Wednesday, November 05, 2014

The Calloway Way: Results & Integrity -- Fireside chat with author Charlie Feld at MIT Sloan

Bill Aulet introducing
Charlie and Brad Feld at MIT

The Calloway Way: Results and Integrity -- Fireside chat with author Charlie Feld at MIT Sloan



Last week it was a pleasure to sit in an auditorium full of MIT Sloan students who love everything about leadership and know their tech down cold. Brad Feld, the TechStars founder, and mega-entrepreneur is a rock star in this crowd. He was in Cambridge to host a fireside chat introducing his uncle Charlie Feld’s new book on the legendary leader, Wayne Calloway, called The Calloway Way; Results & Integrity.

Wayne Calloway joined Frito-Lay in 1967, stepping up to CEO in 1976. After this he was PepsiCo’s CEO from 1986 to the mid-1990’s. The book’s foreword was written by current PepsiCo CEO, Indra K. Nooyi demonstrating how high female talent has risen since the Madmen days when Calloway ran the company.

In the book, CEO Nooyi explains how fortunate she was to have worked at Pepsi when Calloway was there and explains his leadership mantra. “The Calloway Way … meant getting results with integrity.” As she says, “He understood that … talent is the deciding factor that takes a company from good to great.”

The fireside chat ranged from challenges CEO’s in our digital networked age will face, to Calloway’s sage advice for leaders and how timely it still is. “I think Calloway would be an extraordinary leader today,” Brad Feld said after explaining what an inspirational CEO he had been to so many current business leaders, "more influential than Jack Welch."

Calloway was an early pioneer in leadership theory about how to attract and develop great talent in order to make a company grow. “We aren’t going to run out of financial capital but human capital first,” author Charlie Feld said as he and Brad talked about the book and Calloway's great thoughts on talent.

Charlie credits his own success in business (his company was sold to EDS in 2004 and then to HP in 2008) to the 20 years he spent at PepsiCo learning about leadership from Wayne Calloway.
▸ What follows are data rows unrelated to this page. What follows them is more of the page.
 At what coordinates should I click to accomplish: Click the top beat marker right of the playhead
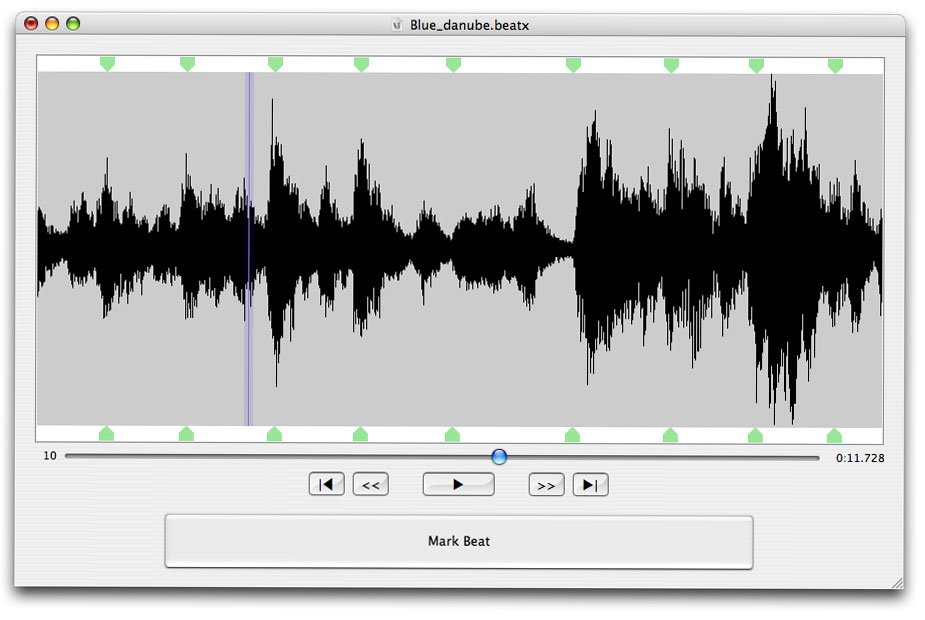pos(275,64)
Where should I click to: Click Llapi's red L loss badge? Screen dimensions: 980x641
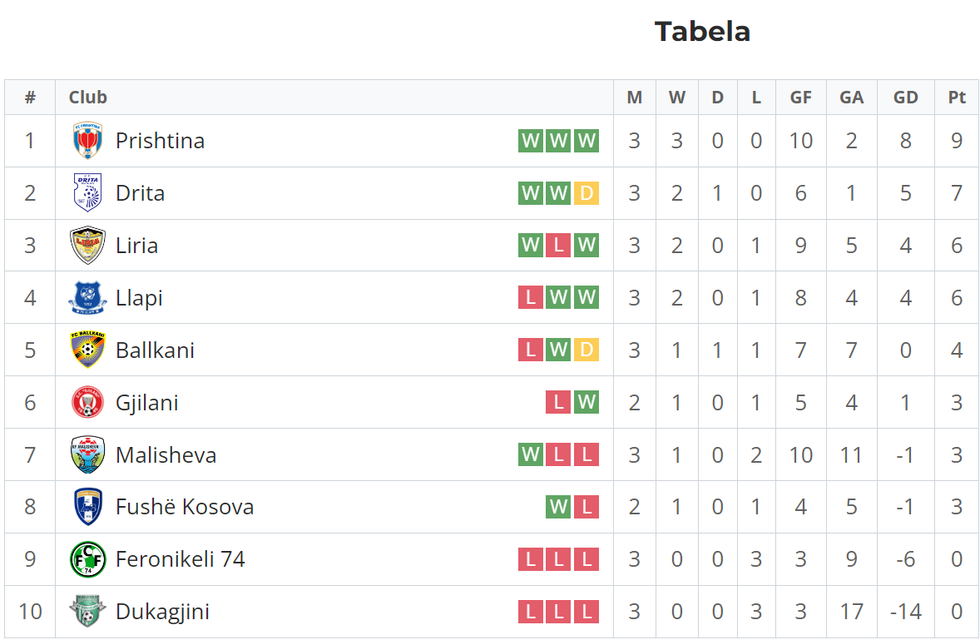(x=530, y=298)
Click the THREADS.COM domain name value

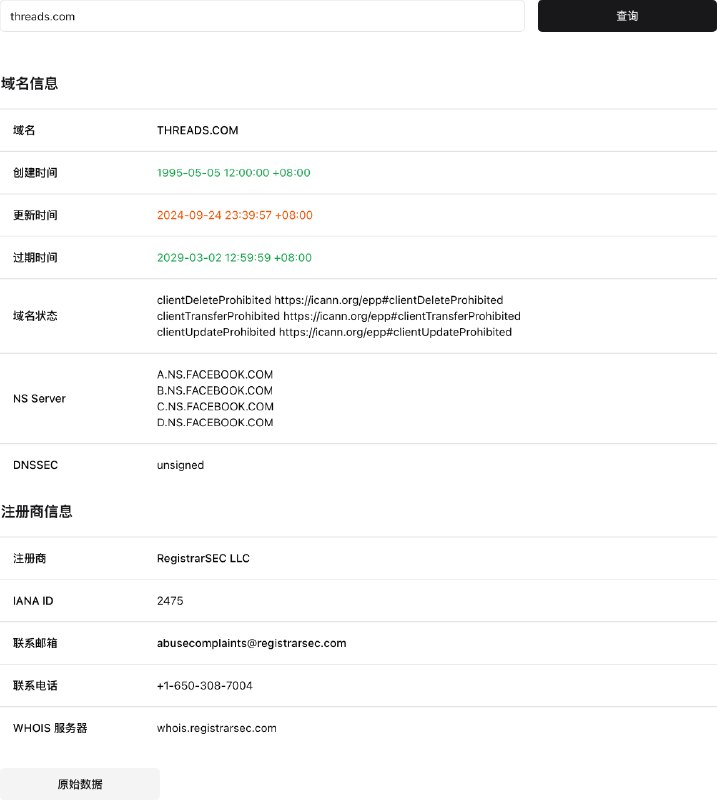pyautogui.click(x=197, y=130)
Brad Feld had more to say on CEO’s and leadership as well, quoting VC Fred Wilson’s 3 lessons for CEO’s from his blog, AVC and his well-known MBA Mondays series, “A CEO does only three things. Sets the overall vision and strategy of the company and communicates it to all stakeholders. Recruits, hires, and retains the very best talent for the company. Makes sure there is always enough cash in the bank.”

Brad Feld recent trilogy of books on the entrepreneurial ecosystem is essential reading for this crowd at MIT Sloan. His Startup Communities, Startup Boards and Startup Life teach entrepreneurs how to thrive in a world Wayne Calloway would have welcomed.

Brad and Charlie Feld talked about how you grow a small start-up team or a very large company, leading with Calloway's simple advice. In 1995, Wayne Calloway gave a speech explaining how growth and great talent go hand in hand, "... eventually, a non-growing business withers and dies. Nobody with real ambition goes to work there. The good ideas and good people go elsewhere." “Calloway believed in results, not at all costs, but results with integrity,” author Charlie Feld explained.